Scottish theologian and Church of Scotland minister.
John Baillie was born in Gairloch in 1886, the son of Rev John Baillie, Free Church minister at Gairloch, Ross & Cromarty in the north-west of Scotland, and his wife Annie Macpherson. John (senior) was a graduate of both the University of Edinburgh and Free Church College, Edinburgh
Following the death of his father in 1891, the family home was at Inverness and John (junior) was educated at Inverness Royal Academy and the University of Edinburgh. More study was undertaken at both the universities of Jena and Marburg, while he also held assistant positions at the University of Edinburgh before entering the church.
The First World War saw Baillie playing an active role in both the YMCA and the British Expeditionary Force. He subsquently married Florence Jewel Fowler and began his academic career.

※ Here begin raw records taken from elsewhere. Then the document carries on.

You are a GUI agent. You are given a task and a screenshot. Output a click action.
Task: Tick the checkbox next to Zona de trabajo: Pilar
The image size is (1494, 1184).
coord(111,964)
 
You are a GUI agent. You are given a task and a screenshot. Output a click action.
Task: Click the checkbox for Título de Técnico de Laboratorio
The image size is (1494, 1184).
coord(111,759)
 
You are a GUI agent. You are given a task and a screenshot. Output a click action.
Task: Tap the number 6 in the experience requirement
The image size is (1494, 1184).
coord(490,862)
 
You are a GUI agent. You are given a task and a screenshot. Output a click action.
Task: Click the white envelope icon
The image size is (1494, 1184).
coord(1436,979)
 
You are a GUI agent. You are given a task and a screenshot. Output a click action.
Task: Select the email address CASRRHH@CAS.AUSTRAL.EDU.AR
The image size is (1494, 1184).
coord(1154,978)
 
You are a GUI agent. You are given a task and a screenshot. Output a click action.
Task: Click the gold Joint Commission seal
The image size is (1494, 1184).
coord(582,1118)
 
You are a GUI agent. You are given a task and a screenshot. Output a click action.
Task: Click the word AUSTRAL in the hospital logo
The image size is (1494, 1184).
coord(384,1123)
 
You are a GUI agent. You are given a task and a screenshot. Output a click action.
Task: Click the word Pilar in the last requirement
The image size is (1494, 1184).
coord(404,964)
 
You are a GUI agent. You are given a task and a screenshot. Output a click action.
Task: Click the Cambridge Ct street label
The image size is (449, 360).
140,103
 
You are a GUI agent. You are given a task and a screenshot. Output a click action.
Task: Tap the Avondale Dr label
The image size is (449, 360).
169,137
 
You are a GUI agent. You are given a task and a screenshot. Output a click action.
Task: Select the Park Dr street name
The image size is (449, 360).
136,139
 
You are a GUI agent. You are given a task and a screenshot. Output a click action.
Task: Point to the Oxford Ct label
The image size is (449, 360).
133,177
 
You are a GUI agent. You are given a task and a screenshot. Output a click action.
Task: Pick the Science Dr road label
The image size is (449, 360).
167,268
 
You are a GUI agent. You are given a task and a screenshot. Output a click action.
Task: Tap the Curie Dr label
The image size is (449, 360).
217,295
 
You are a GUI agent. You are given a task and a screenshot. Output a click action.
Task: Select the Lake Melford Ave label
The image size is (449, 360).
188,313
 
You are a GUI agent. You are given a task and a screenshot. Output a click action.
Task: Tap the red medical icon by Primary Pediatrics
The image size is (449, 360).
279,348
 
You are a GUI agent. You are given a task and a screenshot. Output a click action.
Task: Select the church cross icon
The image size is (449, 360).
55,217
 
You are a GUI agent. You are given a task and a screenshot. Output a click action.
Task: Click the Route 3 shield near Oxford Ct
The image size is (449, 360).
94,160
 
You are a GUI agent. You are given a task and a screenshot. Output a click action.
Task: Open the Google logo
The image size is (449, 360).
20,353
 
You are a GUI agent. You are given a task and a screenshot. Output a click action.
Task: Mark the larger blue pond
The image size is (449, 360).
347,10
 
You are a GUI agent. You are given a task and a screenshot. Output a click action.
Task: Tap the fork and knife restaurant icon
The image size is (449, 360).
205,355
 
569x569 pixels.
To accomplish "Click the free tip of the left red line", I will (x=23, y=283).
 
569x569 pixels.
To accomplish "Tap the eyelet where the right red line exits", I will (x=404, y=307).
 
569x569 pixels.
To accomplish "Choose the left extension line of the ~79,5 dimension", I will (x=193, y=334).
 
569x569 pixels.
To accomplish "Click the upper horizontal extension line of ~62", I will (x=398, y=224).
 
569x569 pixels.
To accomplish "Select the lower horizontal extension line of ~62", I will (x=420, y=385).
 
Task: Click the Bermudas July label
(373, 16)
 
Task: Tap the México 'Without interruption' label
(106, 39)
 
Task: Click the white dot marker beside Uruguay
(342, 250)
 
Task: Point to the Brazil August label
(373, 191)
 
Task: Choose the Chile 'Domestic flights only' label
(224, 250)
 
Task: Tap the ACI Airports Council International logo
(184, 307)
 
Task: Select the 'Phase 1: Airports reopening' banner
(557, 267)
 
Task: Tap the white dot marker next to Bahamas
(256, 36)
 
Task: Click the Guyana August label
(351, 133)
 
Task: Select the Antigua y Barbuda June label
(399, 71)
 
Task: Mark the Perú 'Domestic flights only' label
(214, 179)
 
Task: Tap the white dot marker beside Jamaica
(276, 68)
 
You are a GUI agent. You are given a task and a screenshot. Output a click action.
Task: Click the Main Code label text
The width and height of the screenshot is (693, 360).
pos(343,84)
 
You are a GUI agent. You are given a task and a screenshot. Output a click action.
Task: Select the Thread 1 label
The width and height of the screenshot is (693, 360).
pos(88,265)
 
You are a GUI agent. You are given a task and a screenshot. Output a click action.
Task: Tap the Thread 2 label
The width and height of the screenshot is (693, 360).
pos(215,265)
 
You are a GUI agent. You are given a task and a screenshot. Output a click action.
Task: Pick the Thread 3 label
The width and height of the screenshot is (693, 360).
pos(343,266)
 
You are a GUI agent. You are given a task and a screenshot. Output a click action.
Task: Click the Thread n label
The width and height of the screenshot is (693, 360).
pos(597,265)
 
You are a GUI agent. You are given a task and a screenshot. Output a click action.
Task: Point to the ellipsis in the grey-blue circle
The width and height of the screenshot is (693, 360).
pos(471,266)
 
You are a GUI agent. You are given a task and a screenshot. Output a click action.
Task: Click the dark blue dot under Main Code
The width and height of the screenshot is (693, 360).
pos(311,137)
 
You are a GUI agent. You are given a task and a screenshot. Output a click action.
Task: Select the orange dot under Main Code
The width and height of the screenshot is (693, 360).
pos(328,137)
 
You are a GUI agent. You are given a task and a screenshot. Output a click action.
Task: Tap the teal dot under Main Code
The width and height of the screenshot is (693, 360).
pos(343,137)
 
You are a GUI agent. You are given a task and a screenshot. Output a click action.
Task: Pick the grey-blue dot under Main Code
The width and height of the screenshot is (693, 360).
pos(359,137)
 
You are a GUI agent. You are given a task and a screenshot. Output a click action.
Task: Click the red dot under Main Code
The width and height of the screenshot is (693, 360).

He held a number of chairs at the Auburn and Union Theological Seminaries, New York, and at Emmanuel College, Toronto, but he eventually returned to Edinburgh to become Professor of Divinity at New College in 1934. The advent of the Second World War saw Baillie use the influential North American links he had maintained to help persuade US entry into the conflict.
Baillie was elected as Moderator of the General Assembly of the Church of Scotland and became Dean of the Faculty of Divinity at Edinburgh in 1950, holding this position until retiral six years later. As part of the ecumenical movement, John Baillie was member of both the British Council of Churches and the World Council of Churches, and became a President of the latter.
Baillie wrote 'A Diary of Private Prayer' (1936), regarded as a devotional classic. But his most important contribution to theology was an exploration of the relationship between the knowledge of God to spiritual and moral experience, a subject that dominated the series of Gifford Lectures he had prepared for the 1961-2 academic. However, Baillie died in 1960 and the lectures were read by the then-Chair of Divinity John McIntyre and T. F. Torrance, and subsequently published by Oxford University Press.
Baillie is buried with his wife Florence Jewel Baillie in Grange Cemetery in Edinburgh near the southeast corner of the original cemetery close to the Usher memorial. The grave is marked by a pale pink granite cross.
I thank Thee, O Lord, that Thou hast so set eternity within my heart that no earthly thing can ever satisfy me wholly.